_About this task_
Rewrite the items, starting with the line containing "Describe the element" and continuing through the end of the items, replacing "screenshot" with "screen image" and leaving everything else unchanged. Omit the pictures from your answer.

_Supplied records_
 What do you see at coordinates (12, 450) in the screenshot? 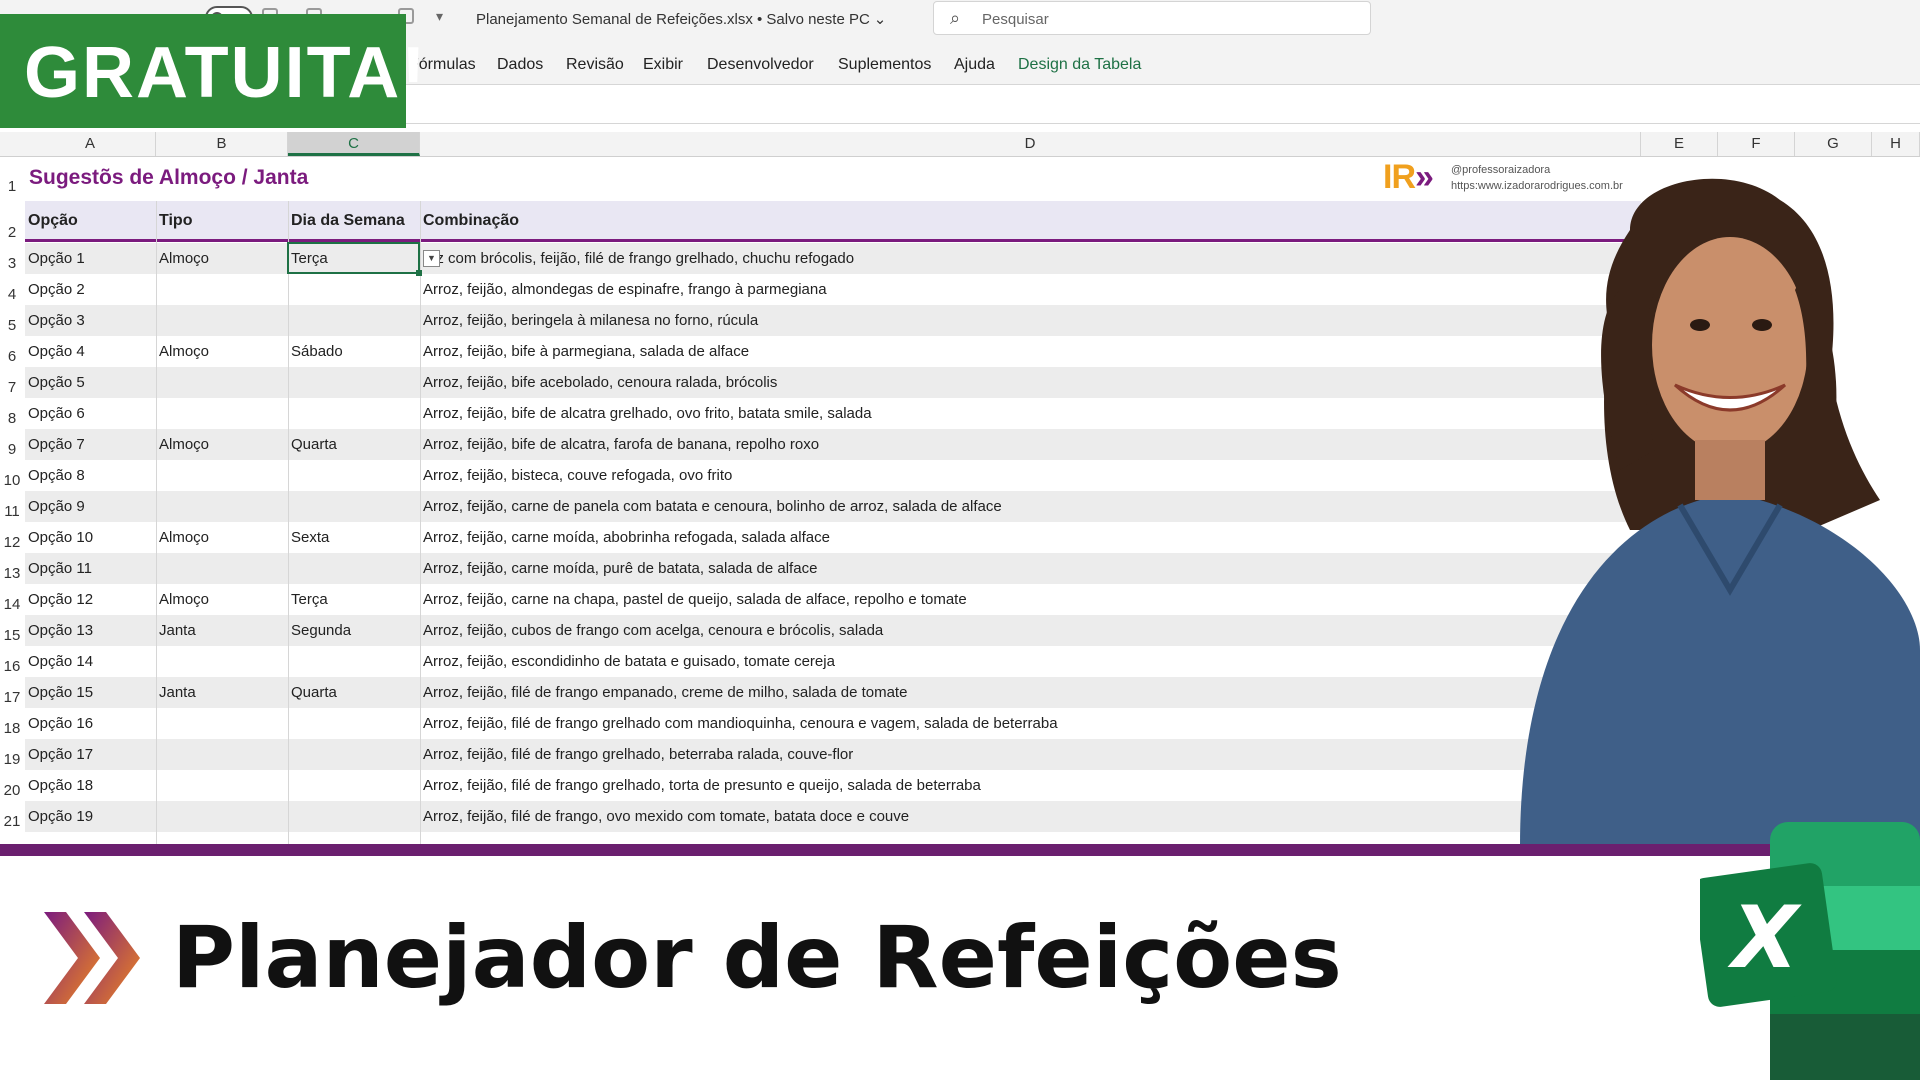
I see `row-header: 9` at bounding box center [12, 450].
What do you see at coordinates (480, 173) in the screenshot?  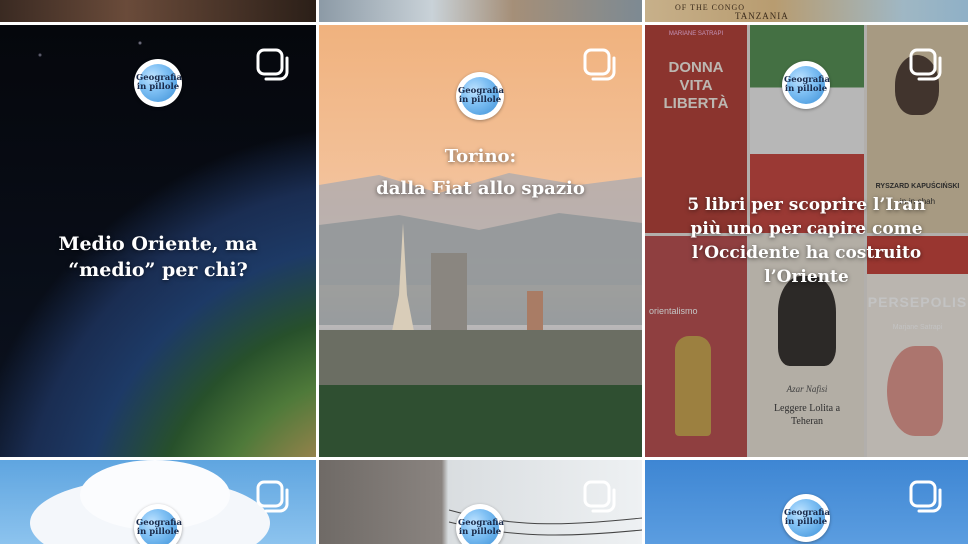 I see `post-title: Torino: dalla Fiat allo spazio` at bounding box center [480, 173].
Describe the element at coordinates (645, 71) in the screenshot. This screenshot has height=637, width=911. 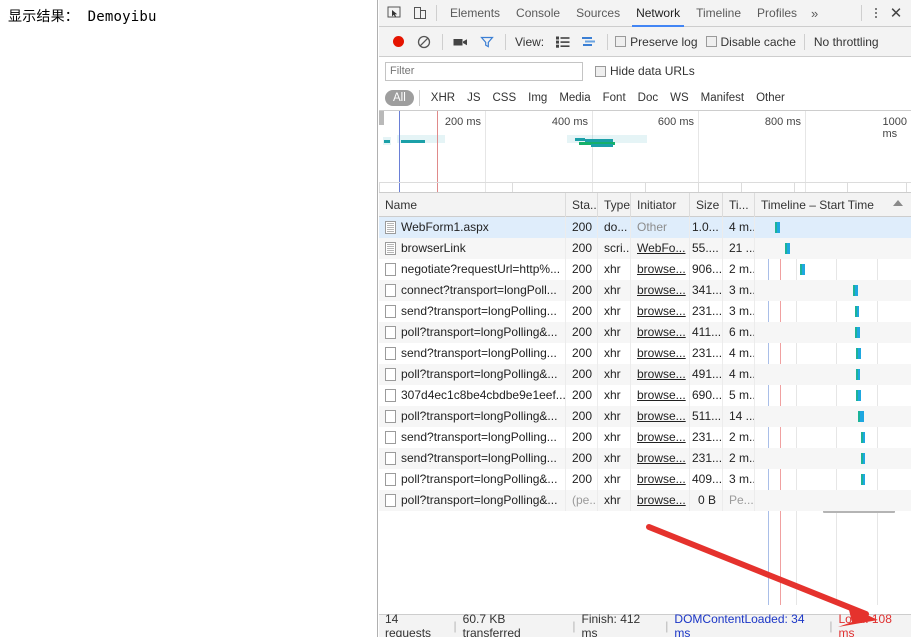
I see `hide-data-urls-checkbox: Hide data URLs` at that location.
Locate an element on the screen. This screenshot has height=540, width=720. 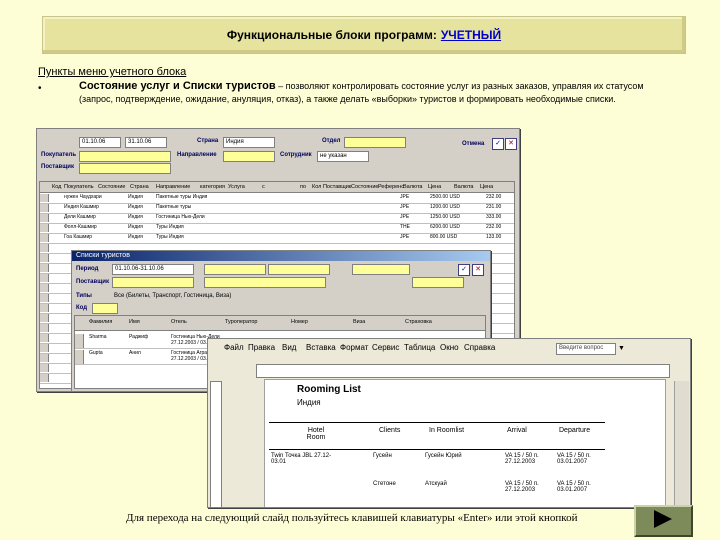
col-header: Номер is located at coordinates (300, 322).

_The answer_
Describe the element at coordinates (645, 71) in the screen image. This screen image has height=637, width=911. 
I see `hide-data-urls-checkbox: Hide data URLs` at that location.
Locate an element on the screen. This screen image has height=540, width=720. 
col-header: Номер is located at coordinates (300, 322).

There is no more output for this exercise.